While mixture is cooling, prepare vanilla pudding according to package directions.

Beat whipping cream, add a couple tablespoons powdered sugar and 1/2 teaspoon vanilla, beat until soft peaks form (if you’re cheating and using Cool Whip, skip this part). Mix together the whipped cream with the marshmallows, set aside.

When rhubarb is fully cooled, spread whipped cream and marshmallow mixture on top, and pudding on top of that. Sprinkle top with remaining crumbs. Let cool completely in fridge.

Then, as Grandma says, when cooled good you can eat it. 

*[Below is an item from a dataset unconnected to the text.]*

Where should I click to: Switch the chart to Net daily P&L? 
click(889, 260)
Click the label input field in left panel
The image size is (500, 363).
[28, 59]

12 thoughts on “Cookin’ With Grandma

    1. Too true. We do our best but it’s never quite the same. I like to think that sometime in the (hopefully) far distant future, we’ll meet again for tea and her homemade donuts. 🙂

  1. LOVE this. It brings back so many related memories, and the funny bits are perfect. Something tells me our grandmas would have been best friends, with the slight exception of the apron. I don’t remember Granny ever wearing one. (Perhaps she sported such before I arrived on the scene, I’ll have to ask Mom.) But Granny DID always have one of her mystifying, paper-thin dishtowels nearby, for hand-wiping and spill-correction. (Granny had the propensity to just fling her ingredients about, and there were often incidents.) You did NOT mess with said dishtowel if you had any hope for a happy life…

    1. Good Lord, how did I miss this comment? Here I am, rummaging through my archives, tidying things up, and there you are, Brian in July. How’s the weather?
      Sorry for ignoring you so long, and thank you for the lovely comment. 🙂

  2. This came up in the memory feed at the bottom of the page. I was dying half-way through, reading your grandma’s take on ‘blogging’ for the people who aren’t here. I think your grandmother and my grandmother were cut from the same irascible bolt of homespun cloth. And, while I can’t stand rhubarb, I loved reading the how-to (maybe) you created with the memory of your wonderful granny.

    1. I had fun with this one, though it took me a few tries to get her voice right. I nearly posted it when I realized the grammar was off, as in her’s was too good!
      Now that I think about it, writing in family members’ voices is probably a great exercise. I should do it more often!